START ENTRIES SUPPLIED

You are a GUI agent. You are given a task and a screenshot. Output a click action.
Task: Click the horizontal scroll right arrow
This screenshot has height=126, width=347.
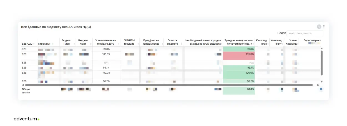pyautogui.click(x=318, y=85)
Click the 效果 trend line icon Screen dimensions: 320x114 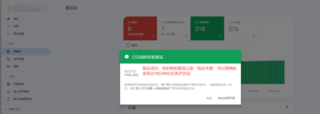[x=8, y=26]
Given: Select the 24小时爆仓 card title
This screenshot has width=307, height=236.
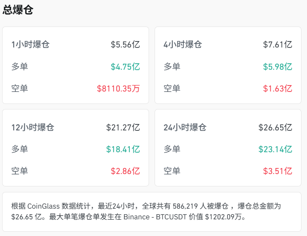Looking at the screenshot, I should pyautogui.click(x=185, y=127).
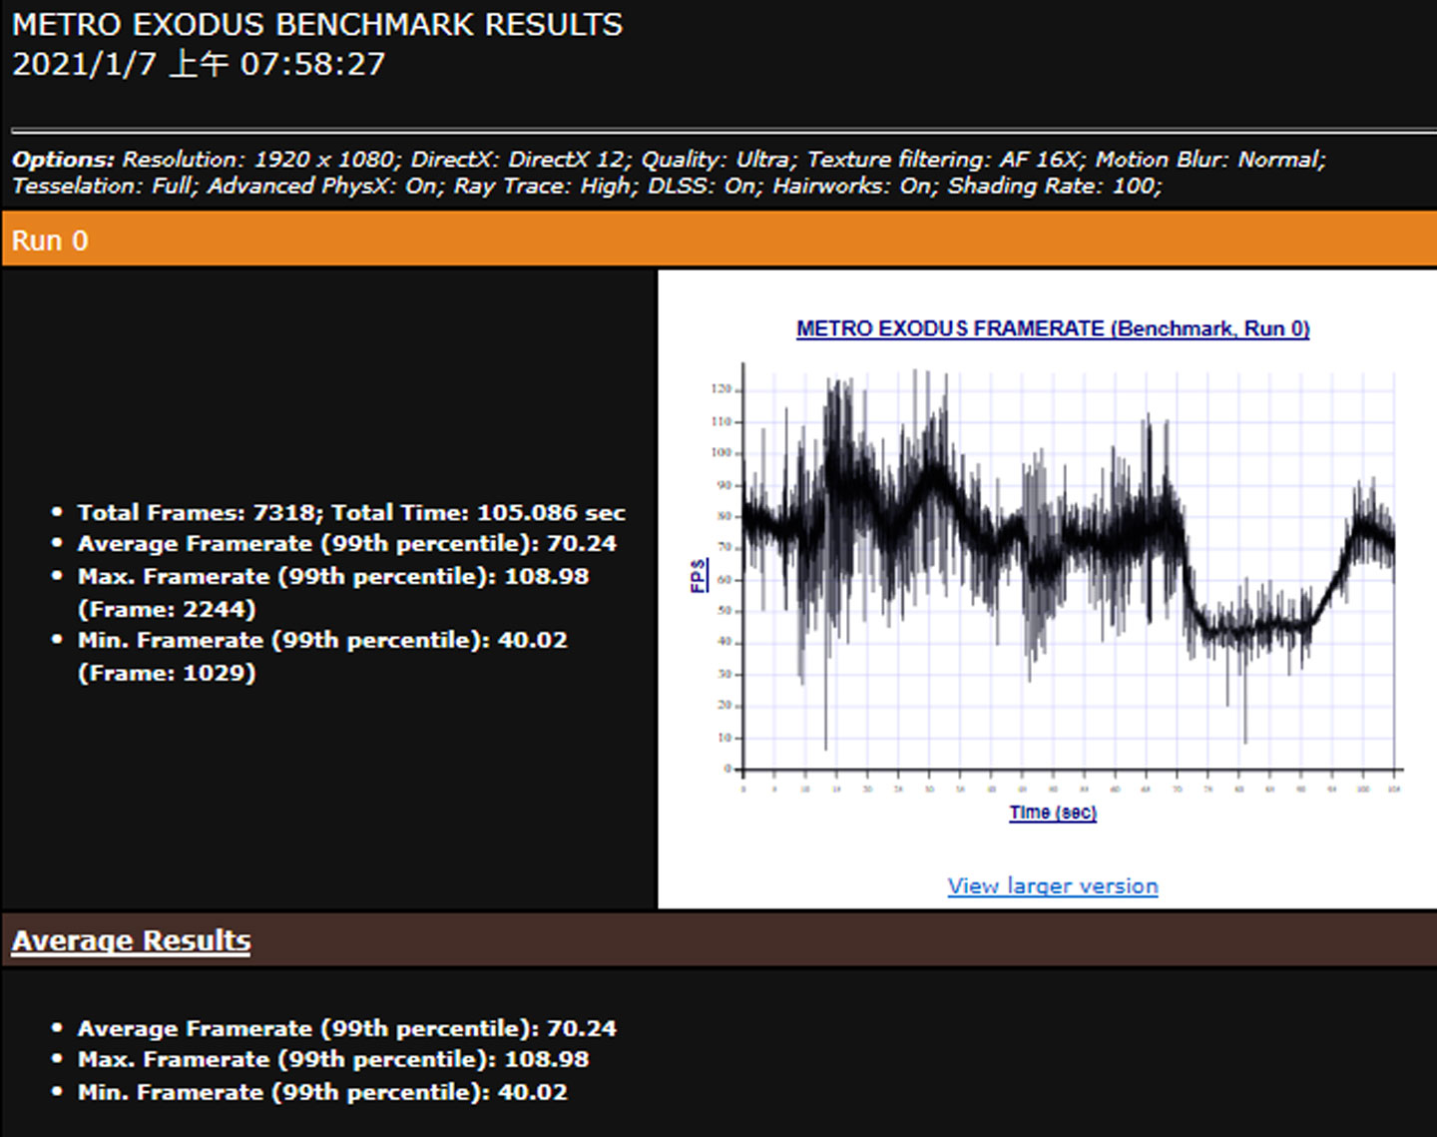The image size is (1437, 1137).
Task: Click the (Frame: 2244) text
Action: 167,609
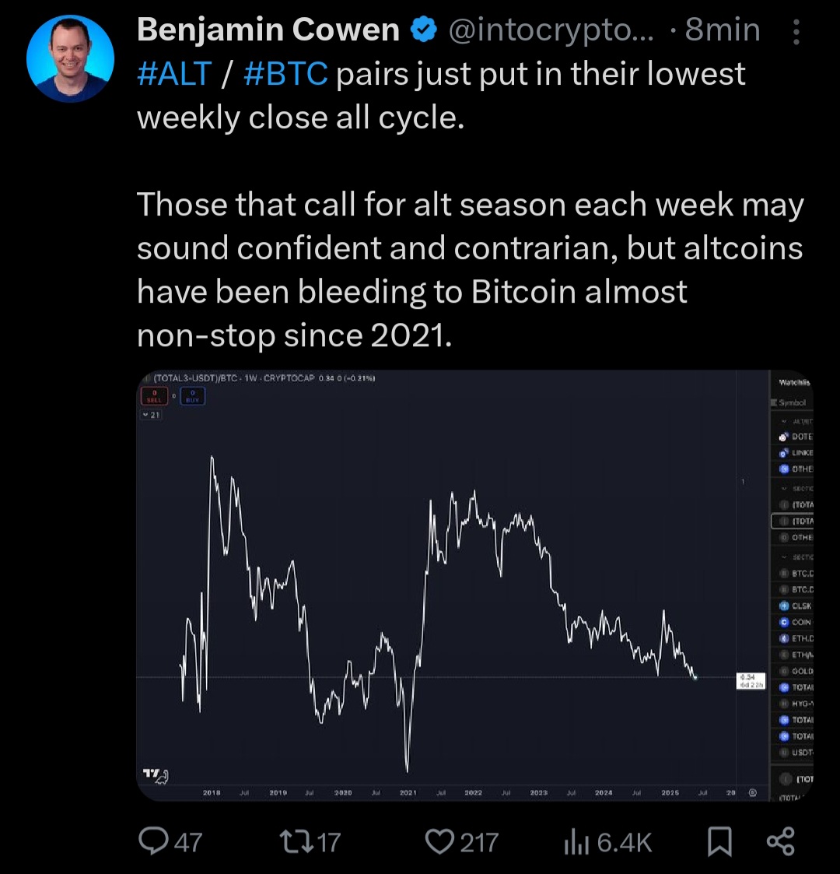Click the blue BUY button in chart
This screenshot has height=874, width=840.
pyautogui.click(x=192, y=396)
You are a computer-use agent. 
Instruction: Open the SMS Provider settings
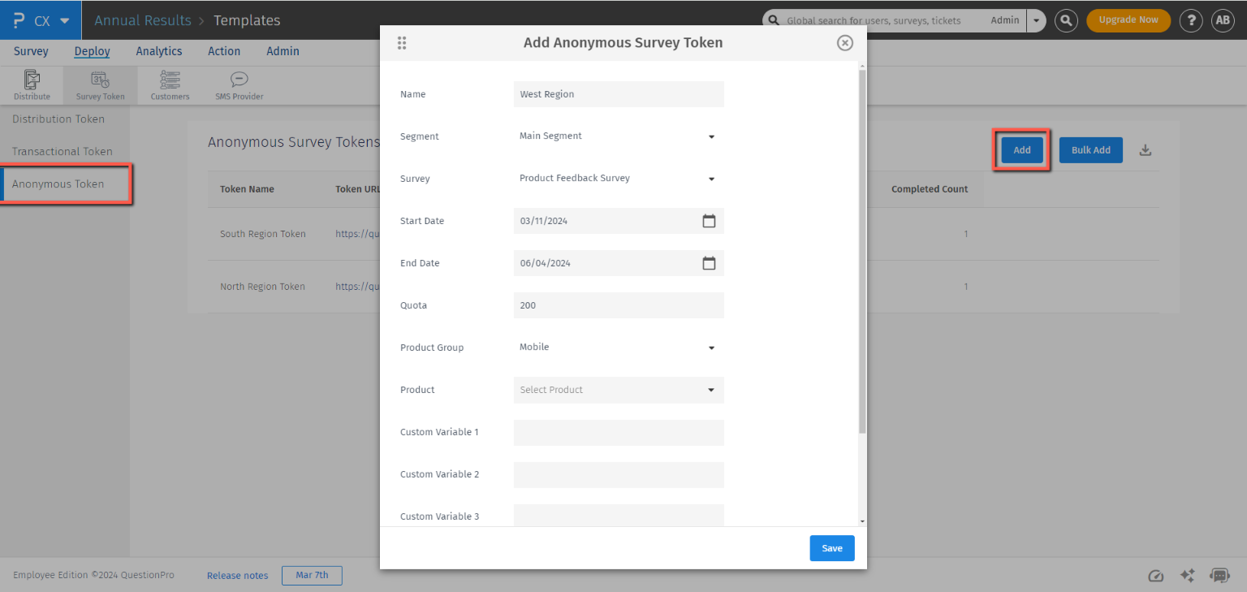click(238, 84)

END ENTRIES SUPPLIED

■ WHAT IS EXPECTED ■
Copy each line of the records above that carries the word "agent".

■ SOLUTION TO THIS EXERCISE ■
You are a GUI agent. You are given a task and a screenshot. Output a click action.
You are a computer-use agent. 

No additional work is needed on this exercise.